Kutipan sumber »
....
Jumat, 09 Januari 2009

Tentang Gaza

Mengikuti apa-apa yang terjadi di Palestina terutama Gaza akhir-akhir ini? Ehmmmmm ....menyedihkan. Tempo hari sepulang kantor, seperti biasa saya menyalakan televisi dan menonton berita-berita dengan sepiring makan malam di tangan. Dan sebenarnya saya sangat menikmati menu seadanya yang hanya terdiri dari nasi putih, telur asin, dan kecap manis dan memakannya dengan intensitas tinggi karena lapar. Sampai kemudian televisi memperlihatkan wajah sedih dan berdarah-darah dari anak-anak Palestina, dengan latar lagu When The Children Cry. Tiba-tiba saya merasa berdosa enak-enak makan seperti itu padahal banyak muka-muka kecil menderita di sana.
....
Data yang disediakan »

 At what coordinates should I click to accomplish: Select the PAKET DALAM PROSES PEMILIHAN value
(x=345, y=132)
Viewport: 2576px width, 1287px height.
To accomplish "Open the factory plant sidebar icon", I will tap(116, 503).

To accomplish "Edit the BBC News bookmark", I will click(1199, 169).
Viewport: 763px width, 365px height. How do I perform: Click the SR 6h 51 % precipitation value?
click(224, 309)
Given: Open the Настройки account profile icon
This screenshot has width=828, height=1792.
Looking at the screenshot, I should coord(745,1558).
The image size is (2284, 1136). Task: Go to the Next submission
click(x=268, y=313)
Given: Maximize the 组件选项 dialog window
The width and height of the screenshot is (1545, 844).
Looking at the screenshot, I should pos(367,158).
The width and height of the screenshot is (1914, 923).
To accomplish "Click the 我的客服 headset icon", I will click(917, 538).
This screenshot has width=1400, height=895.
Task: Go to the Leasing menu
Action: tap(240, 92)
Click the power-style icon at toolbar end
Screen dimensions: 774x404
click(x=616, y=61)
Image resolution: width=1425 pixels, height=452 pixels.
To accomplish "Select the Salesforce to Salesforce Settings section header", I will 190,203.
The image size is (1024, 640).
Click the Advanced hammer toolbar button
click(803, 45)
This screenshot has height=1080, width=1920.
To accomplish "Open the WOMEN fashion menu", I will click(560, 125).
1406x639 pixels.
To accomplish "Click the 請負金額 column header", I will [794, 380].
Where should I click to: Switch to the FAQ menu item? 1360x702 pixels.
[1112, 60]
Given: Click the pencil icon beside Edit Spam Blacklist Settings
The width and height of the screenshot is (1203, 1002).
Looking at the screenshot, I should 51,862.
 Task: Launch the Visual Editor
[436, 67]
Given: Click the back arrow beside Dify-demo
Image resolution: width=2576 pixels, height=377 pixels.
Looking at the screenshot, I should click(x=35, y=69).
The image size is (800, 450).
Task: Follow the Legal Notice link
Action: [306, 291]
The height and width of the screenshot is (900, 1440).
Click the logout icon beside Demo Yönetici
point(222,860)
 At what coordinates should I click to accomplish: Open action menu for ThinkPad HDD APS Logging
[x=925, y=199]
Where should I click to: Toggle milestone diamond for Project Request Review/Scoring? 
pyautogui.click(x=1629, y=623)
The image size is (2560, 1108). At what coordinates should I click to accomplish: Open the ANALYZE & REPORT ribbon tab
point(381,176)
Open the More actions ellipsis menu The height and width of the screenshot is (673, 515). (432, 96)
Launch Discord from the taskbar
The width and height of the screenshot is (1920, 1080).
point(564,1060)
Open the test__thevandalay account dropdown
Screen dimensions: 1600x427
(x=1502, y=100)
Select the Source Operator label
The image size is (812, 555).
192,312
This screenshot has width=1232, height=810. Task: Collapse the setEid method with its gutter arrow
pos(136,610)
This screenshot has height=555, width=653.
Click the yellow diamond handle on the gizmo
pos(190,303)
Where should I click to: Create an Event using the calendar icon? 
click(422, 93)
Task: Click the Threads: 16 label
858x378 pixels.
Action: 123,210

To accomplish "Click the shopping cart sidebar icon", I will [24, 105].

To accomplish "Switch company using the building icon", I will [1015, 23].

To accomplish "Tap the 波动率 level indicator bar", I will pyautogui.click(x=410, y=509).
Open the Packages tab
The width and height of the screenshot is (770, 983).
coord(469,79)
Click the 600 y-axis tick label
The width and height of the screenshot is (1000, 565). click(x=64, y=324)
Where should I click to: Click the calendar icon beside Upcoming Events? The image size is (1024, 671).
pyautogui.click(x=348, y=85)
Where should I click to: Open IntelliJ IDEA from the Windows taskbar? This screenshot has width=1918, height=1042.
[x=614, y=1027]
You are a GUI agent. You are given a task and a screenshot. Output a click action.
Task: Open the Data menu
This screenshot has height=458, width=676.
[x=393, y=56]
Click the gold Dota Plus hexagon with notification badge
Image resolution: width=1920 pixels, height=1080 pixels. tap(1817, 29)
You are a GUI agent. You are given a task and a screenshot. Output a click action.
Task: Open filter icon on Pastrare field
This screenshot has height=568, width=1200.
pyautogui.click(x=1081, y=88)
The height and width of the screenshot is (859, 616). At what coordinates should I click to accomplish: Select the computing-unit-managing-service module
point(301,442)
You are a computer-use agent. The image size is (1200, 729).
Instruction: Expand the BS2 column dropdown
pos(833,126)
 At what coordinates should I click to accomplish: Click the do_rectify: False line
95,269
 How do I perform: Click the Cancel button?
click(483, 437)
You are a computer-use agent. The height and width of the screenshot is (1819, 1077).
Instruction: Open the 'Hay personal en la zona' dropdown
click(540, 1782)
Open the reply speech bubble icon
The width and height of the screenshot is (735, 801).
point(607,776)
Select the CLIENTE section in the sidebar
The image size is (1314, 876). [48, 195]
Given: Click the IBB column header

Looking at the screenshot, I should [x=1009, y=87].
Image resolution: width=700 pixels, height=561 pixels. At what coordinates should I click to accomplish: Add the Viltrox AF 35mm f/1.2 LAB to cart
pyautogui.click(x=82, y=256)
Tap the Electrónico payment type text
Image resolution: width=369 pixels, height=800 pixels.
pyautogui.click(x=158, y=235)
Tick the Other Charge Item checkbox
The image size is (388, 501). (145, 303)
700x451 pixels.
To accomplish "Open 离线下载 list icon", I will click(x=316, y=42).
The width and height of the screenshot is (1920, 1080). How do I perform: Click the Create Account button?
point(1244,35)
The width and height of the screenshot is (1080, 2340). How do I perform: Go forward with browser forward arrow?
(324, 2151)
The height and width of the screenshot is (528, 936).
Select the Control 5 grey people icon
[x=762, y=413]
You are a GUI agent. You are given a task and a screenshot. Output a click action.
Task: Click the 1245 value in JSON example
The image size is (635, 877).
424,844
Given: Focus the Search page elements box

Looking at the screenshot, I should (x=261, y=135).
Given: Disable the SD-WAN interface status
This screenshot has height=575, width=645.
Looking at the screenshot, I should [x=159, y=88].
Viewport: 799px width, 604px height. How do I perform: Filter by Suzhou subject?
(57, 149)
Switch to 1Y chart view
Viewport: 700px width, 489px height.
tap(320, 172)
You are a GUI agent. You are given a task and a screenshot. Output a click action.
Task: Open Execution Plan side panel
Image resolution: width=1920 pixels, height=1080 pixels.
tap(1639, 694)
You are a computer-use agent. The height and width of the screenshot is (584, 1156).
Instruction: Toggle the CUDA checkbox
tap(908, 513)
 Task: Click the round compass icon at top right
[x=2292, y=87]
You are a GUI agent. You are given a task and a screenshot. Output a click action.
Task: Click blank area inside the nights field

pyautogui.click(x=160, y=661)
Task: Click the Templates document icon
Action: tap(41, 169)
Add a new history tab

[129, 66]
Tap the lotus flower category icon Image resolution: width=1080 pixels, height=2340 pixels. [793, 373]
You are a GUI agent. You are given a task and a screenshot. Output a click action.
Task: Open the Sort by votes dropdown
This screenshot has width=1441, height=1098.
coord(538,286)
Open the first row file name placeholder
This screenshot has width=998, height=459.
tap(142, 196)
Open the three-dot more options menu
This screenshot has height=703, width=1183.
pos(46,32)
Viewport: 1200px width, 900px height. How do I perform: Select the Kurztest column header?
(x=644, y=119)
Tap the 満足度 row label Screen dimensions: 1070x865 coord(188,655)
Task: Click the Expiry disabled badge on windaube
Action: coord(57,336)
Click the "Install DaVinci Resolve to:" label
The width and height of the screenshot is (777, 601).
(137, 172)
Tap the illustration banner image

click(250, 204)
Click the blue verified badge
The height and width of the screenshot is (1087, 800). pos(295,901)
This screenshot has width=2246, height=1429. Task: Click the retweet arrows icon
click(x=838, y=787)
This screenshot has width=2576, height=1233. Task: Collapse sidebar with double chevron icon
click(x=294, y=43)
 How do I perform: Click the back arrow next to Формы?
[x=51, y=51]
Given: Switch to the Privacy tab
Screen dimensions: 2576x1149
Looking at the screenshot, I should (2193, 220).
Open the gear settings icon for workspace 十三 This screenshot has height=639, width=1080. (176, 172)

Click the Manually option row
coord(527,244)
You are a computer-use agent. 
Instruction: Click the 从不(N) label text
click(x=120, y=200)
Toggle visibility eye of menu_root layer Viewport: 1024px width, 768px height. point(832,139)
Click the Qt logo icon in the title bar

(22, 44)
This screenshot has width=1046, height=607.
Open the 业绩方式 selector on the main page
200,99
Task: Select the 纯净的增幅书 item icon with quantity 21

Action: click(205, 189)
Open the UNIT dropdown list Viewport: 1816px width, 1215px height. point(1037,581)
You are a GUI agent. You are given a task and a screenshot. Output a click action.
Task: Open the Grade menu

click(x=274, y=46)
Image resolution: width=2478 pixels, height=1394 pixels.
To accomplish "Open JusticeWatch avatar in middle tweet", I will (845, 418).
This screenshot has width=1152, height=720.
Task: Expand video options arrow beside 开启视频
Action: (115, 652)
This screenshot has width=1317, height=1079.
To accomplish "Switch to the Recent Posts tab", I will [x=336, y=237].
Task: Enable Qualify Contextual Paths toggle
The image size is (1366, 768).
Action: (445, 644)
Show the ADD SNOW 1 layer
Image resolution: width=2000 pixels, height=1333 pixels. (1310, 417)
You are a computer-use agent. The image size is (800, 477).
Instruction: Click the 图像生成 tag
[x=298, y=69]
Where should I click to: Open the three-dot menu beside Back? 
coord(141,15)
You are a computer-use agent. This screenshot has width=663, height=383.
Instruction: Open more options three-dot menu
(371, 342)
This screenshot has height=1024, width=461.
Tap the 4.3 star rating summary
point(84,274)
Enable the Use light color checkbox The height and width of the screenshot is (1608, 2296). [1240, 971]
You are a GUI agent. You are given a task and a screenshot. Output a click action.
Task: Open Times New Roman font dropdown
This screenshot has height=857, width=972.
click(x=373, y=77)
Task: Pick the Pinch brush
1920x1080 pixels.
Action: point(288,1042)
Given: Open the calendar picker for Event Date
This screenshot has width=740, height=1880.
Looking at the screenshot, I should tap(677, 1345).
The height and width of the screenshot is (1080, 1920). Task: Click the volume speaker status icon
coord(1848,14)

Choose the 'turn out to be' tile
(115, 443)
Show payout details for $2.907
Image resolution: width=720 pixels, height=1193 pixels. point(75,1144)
....
Soal »
Cetak ulang seluruh kutipan sumber tentang Gaza tanpa mengubah apa pun. Data tersebut tidak berhubungan dengan kutipan sumber.

Jawaban di bawah »
Jumat, 09 Januari 2009

Tentang Gaza

Mengikuti apa-apa yang terjadi di Palestina terutama Gaza akhir-akhir ini? Ehmmmmm ....menyedihkan. Tempo hari sepulang kantor, seperti biasa saya menyalakan televisi dan menonton berita-berita dengan sepiring makan malam di tangan. Dan sebenarnya saya sangat menikmati menu seadanya yang hanya terdiri dari nasi putih, telur asin, dan kecap manis dan memakannya dengan intensitas tinggi karena lapar. Sampai kemudian televisi memperlihatkan wajah sedih dan berdarah-darah dari anak-anak Palestina, dengan latar lagu When The Children Cry. Tiba-tiba saya merasa berdosa enak-enak makan seperti itu padahal banyak muka-muka kecil menderita di sana.